▶ **Exercise tasks**
A – Decide whether each statement below agrees with the passage on the DGHC and Darjeeling District: (i) the passage says DGHC was created under Article 244 (1) as a Scheduled Area; (ii) the West Bengal Panchayat Act it cites dates from 1973; (iii) it says the administrative procedure was applied to DGHC in 1988. For each, answer yes or no and quote the words of the passage that settle it.
B – In one to three sentences, explain why the passage on the DGHC and Darjeeling District calls its legal references incomplete when they are seen by themselves.
C – Pick up the passage on the DGHC and Darjeeling District after its last sentence and continue it.

# START OF Quoted text

Therefore articulating Bagdas’s reference to Article 243 B (1), 243 N and Section 185 A (1) (2) of the West Bengal Panchayat Act 1973 are sound and valid in applying in formulating the administrative procedure for any part of Darjeeling District, which was applied to DGHC in 1988 and still functioning till its repeal again by the enactment of another State law incorporating GTA as agreed recently.

The above legal references are incomplete if seen by themselves but require to be reflected as originating from Article 243 M and Article 243 ZC, both claiming as “Parts not to apply to certain Areas”. This feature has immense importance in having incorporated the features of these Articles into the context of Darjeeling District in creating DGHC on basis of Article 244 (1) Scheduled Tribes only, and not as Scheduled Area or Tribal Area.

Text of “Art. 243 ZC (2). Nothing in this part shall be construed to affect the functions and powers of the DGHC constituted under any law for the time being in force for the hill areas of the district of Darjeeling in the State of West Bengal.

# END OF Quoted text
# START OF Available data

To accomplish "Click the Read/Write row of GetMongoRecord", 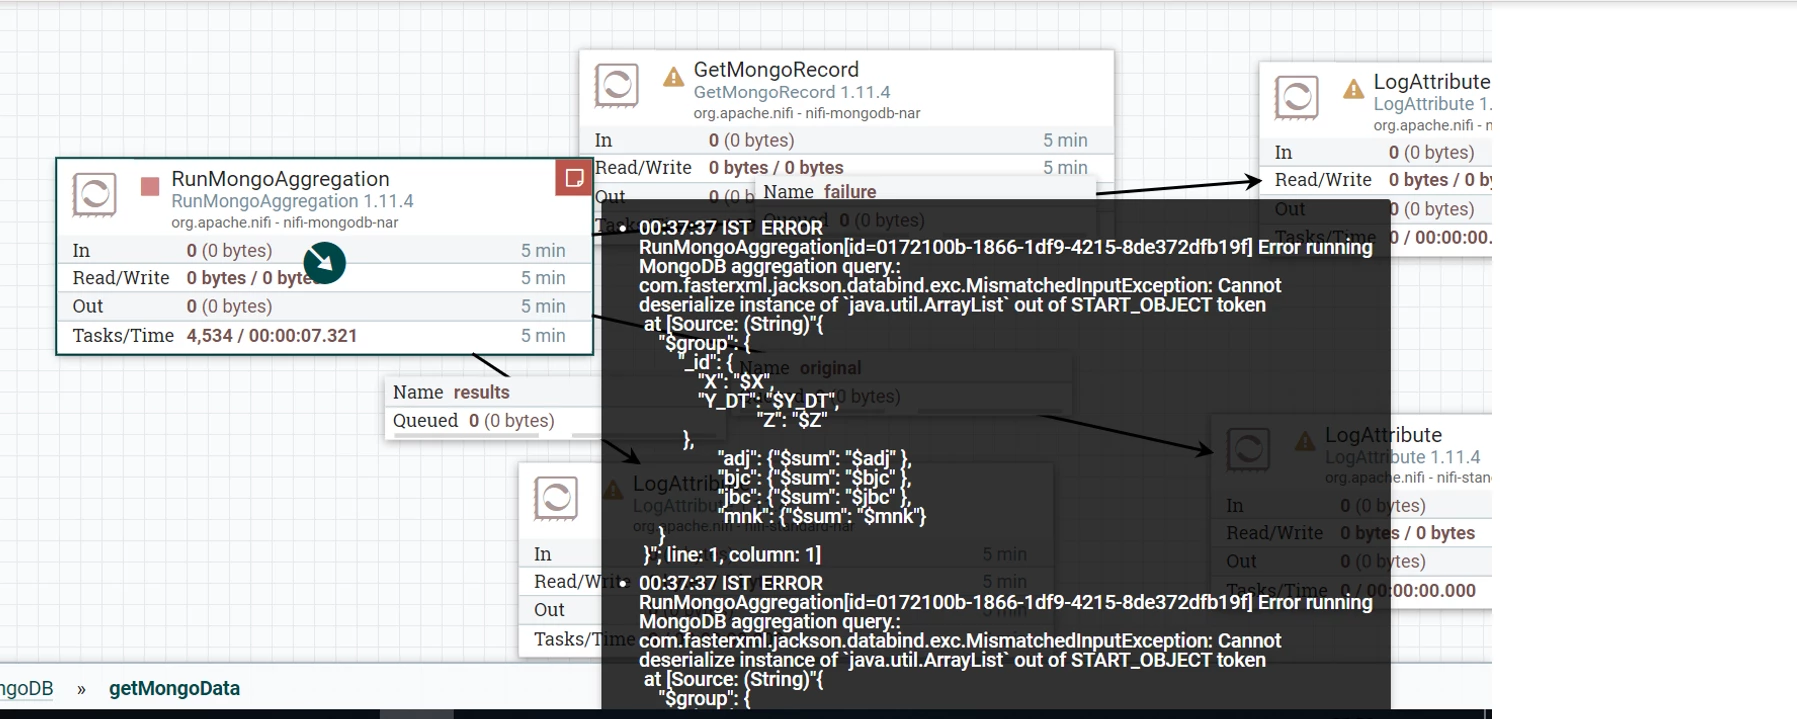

# END OF Available data

▶ **Responses to the tasks**
A –
(i) No: "on basis of Article 244 (1) Scheduled Tribes only, and not as Scheduled Area or Tribal Area"
(ii) Yes: "Section 185 A (1) (2) of the West Bengal Panchayat Act 1973"
(iii) Yes: "which was applied to DGHC in 1988"

B – They are incomplete because they need to be read as originating from Article 243 M and Article 243 ZC. Both of those articles are headed "Parts not to apply to certain Areas."

C –
Text of “Art. 243 ZC (3).Notwithstanding anything in this constitution Parliament may, by law, extend the provision of this part to the Scheduled Areas and the Tribal Areas referred to in clause (1) subject to such exceptions and modifications as maybe specified in such law, and no such law shall be deemed to be an amendment of the Constitution for the purpose of Article 368”.

Article 243 M 3 (a) and (b) clearly indicates the Part IX The Panchayats, “for which Darjeeling Gorkha Hill Council exists under any law for the time being in force”. This is to assume that the role of the Panchayats was incorporated into the DGHC itself. The Panchayats existed in the DGHC areas only at the village gram panchayat level under the West Bengal Panchayat Act 1973 under Section 185 (1) (2) under State law.

The creation of Gram Panchayats within the DGHC area in 1973 seems to have created a bone of contention in regarding the division of jurisdiction with conflict of interest arising claims and counter claims by either of the bodies. Although the creation of Gram Panchayat within the DGHC may have been projected with good intention in view by the state govt. but it seems to have created a sense of divide between the two bodies in implementing economic and development programs.

In whatever context Bagdas has referred Article 243 D, “implied that the restored Zilla Parishad shall have legal jurisdiction over the whole Panchayat areas in the District”, seems to be totally misapplied considering the fact that the referred Article 243 D: ‘Reservation of Seats’ (a) the Scheduled Castes and (b) The Scheduled Tribes’. The misplacement is obvious by the context of the same Article.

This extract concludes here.